4. Conclusions and Discussions

In this study, we investigated the autumn cold surge paths and their associated atmospheric circulation evolution. Using the HYSPLIT model to track the paths of 46 autumn cold surge events affecting North China from 1961 to 2014, we classified the cold surges into three types, i.e., the north type, west type, and northwest type, with occurrences of 12, 16, and 18, respectively.

Our results indicate that the north-path cold surge is associated with a blocking type of atmospheric circulation, so its main characteristic is the formation of an abnormally enhanced blocking high and a transverse trough over the north of Lake Baikal four days before the cold surge occurrence. The northwest-path cold surge is linked to a wave-train type, for which a ridge–trough–ridge wave-train pattern appears over the Barents Sea, West Siberian Plain, and Sakhalin Island at day −4. The west-path cold surge is connected to a conversion type, whereby a blocking system over the Ural Mountains forms at day −4, and then transforms into a wave-train type.

The atmospheric signals that appear prior to the occurrences of the three types of cold surges were also explored in this study. The main signal of the north-path cold surge is a trough–ridge–trough wave train that forms over the Azores Islands, Ireland Island, and the west of the Ural Mountains two weeks before the occurrence of the cold surge. Then, this wave-train energy propagates eastward, where it forms two high ridges, one after another, over the Urals. However, for the northwest-path cold surge, there is a weak trough over the Ural Mountains that gradually strengthens because the blocking high collapses over the Norwegian Sea. The key signal to the formation of the west-path cold surge is that the blocking high over the Norwegian Sea is constantly enhanced and extends to Novaya Zemlya, transmits energy to the Ural Mountains, and deepens the cold trough, leading to the formation of a blocking system over the Ural Mountains.

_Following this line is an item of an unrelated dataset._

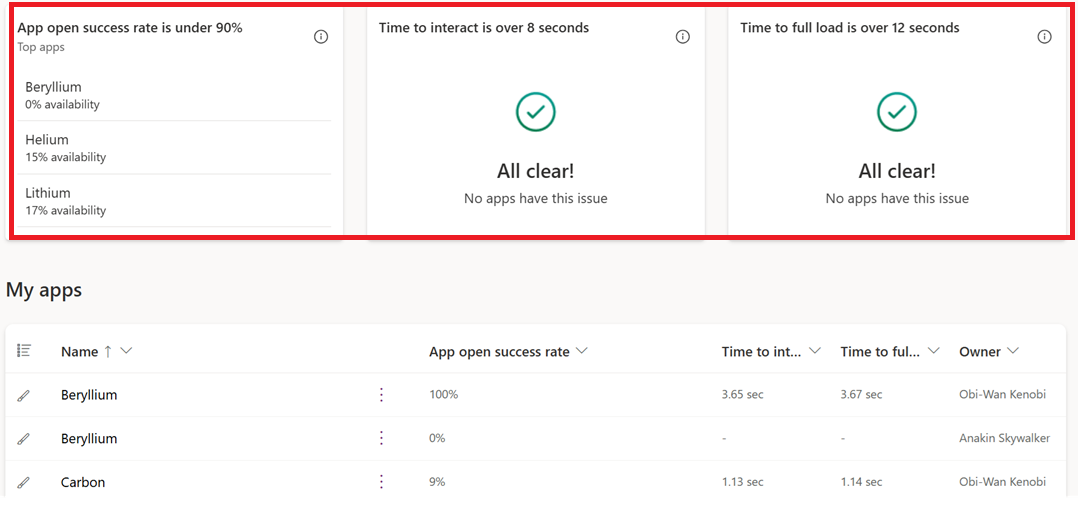
Task: Select Lithium with 17% availability
Action: point(48,193)
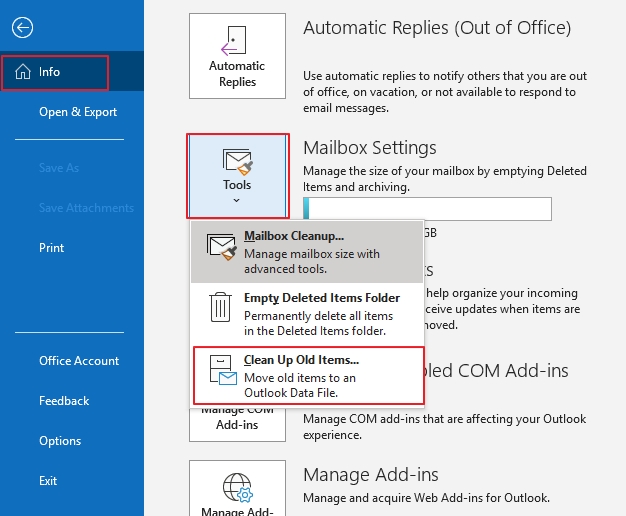Open Office Account in the sidebar
This screenshot has height=516, width=626.
79,361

The exploration of atmospheric circulation evolution and pre-signaling of cold surges is very important for their prediction. When the above-mentioned different types of atmospheric circulation characteristics appear, the type of cold surge path and its impact area can be potentially forecasted in advance, which may reduce the losses that result from cold surges.

The winter cold surges’ formation processes that were described for the blocking type and wave-train type by Park et al. [14,15] are the same as those for the north type and northwest type in our study, but the west type is a new type that is entirely different from the above two, indicating that the autumn cold surge is different from that of winter. Whether the new type of cold surge is unique to autumn is also worthy of further study.

Although the atmospheric circulation evolution for the three paths of autumn cold surges in North China are discussed, and their key atmospheric signals are explored, the reasons underlying the appearance of these signals are still unclear. As mentioned above, there is always a process for maintaining and enhancing the signals preceding cold surges in the three different paths, but the mechanism for their development and maintenance should be further investigated. Arctic sea ice is an important underlying surface factor that can affect cold surge activity [41]. Previous studies have found that Arctic sea ice shows a linearly decreasing trend [42,43,44]. Especially since 1998, sea ice concentration has significantly decreased [45]. Our results show that there has been an interdecadal decrease in the autumn cold surge frequency in North China since the mid–late 1990s, and northwest-path cold surges decreased significantly in the 2000s. Is there a relationship between Arctic sea ice and cold surge paths? This issue needs to be further investigated. In addition, our research on the formation process of three-path cold surges will provide an important basis for future study on the mechanism of the cold surge occurrences in different paths.